O ser humano, desde o paleolítico superior, utiliza-se da arte como forma de externar suas intersubjetividades, sejam elas cotidianas, sejam elas religiosas. No entanto, apesar dessa prática ter atingido uma multiplicidade de representações em diferentes veículos e estilos, nem todas, a exemplo da arte urbana, foram libertas da marginalização, uma vez que essa enfrenta desafios para sua valorização no Brasil. Frente a essa situação, pode-se dizer que esse cenário tem origem na mentalidade conservadora que cerceia a sociedade brasileira, interferindo em seus julgamentos acerca da arte. Assim, dentre os fatores que corroboram esse quadro, pode-se citar o desconhecimento da população e a falibilidade legislativa.

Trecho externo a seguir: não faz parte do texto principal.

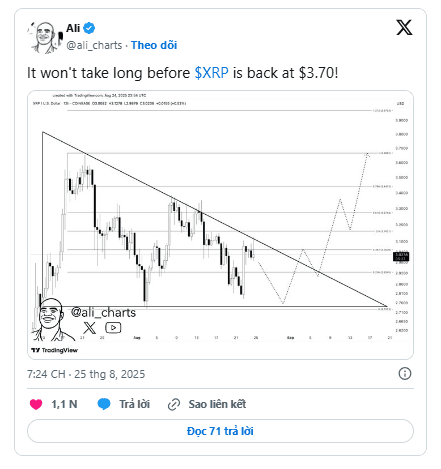Viewport: 441px width, 469px height.
Task: Open the info circle icon
Action: coord(405,373)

Dessa forma, torna-se claro como o a falta de conhecimento da sociedade brasileira a respeito de diferentes modalidades de expressão cristaliza a marginalização da “Street-art”. Tal realidade tem origem na perpetuação de um conceito de arte ainda apoiado nos moldes clássicos, ou seja, na representação imagética apenas em telas ou esculturas que valorizam a forma idealizada. Consequentemente, qualquer expressão artística que divergir dessa mentalidade tem seu conceito e importância social esvaziados conforme o observado no estado de São Paulo no ano de 2017, quando grafitagens, por decreto da prefeitura da capital, foram cobertos por tinta cinza.

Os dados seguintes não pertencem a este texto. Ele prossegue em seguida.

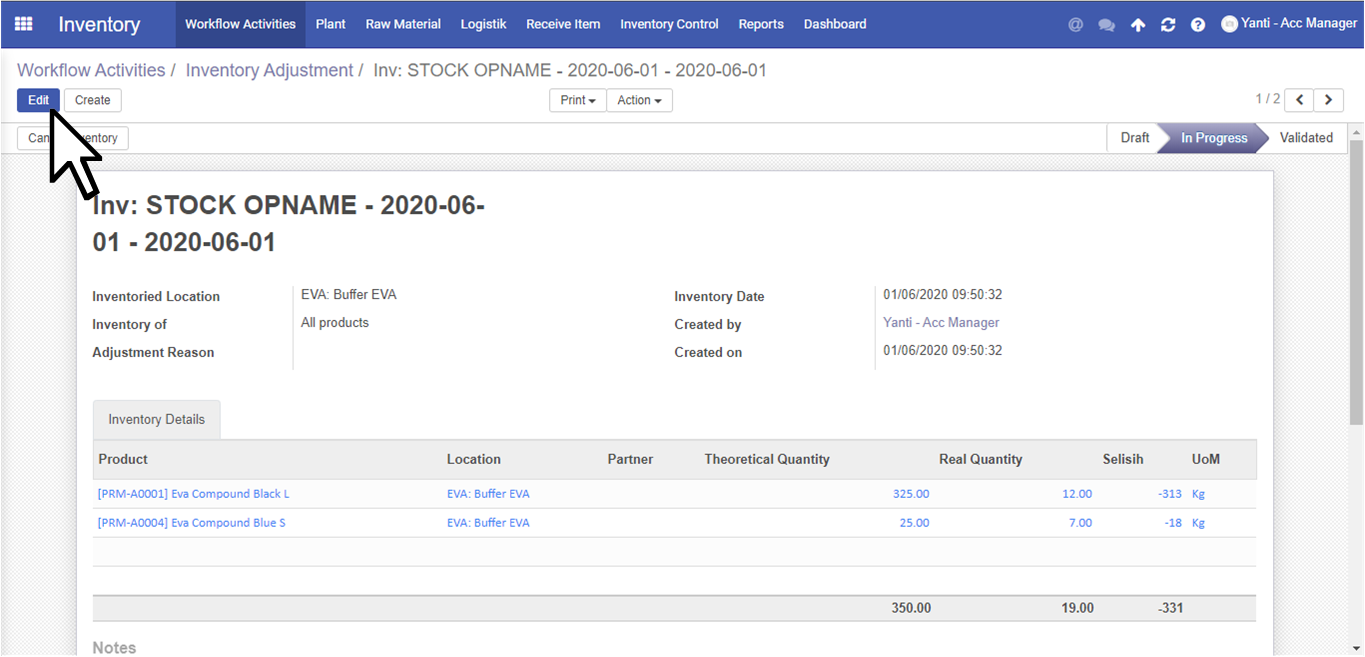Go to the Inventory Adjustment breadcrumb
Image resolution: width=1365 pixels, height=657 pixels.
[x=269, y=71]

Ademais, é inegável que a falha na legislação brasileira representa um entrave a democratização da arte urbana no Brasil. Isso acontece porque, apesar de existirem leis que defendam a grafitagem quando autorizada, a Lei 9.605/98 no artigo 65 caracteriza as pichações como crime contra o ordenamento social urbano, patrimônio cultural e meio ambiente. Sendo assim, utilizando-se dessa norma, mesmo que não façam uso de materiais emissores de CFCs (clorofluorcarboneto), muitos são os grafiteiros e pichadores enquadrados diariamente devido a um preconceito velado à sua arte, haja vista que, segundo a Agência Brasil, 58% da população brasileira considera esse tipo de expressão como uma ação de criminalidade.

Diante do exposto, é notório que os desafios para a democratização da arte urbana no Brasil são ocasionados pela mentalidade conservadora vigente no país. Sendo assim, cabe ao governo federal criar o Plano Nacional de Valorização da Arte Urbana, que atuará a partir do Ministério da Educação em parceria com o Ministério da Cidadania, responsáveis por oferecer verba às escolas para que promovam debates  e construções de murais na escola com artistas do ramo a fim de conscientizar os brasileriros desde sua genese a respeito da diversidade de expressões artísticas. Dessa forma, como na arte rupestre, todo ser humano terá plena liberdade de externar sua subjetividade sem temer o preconceito.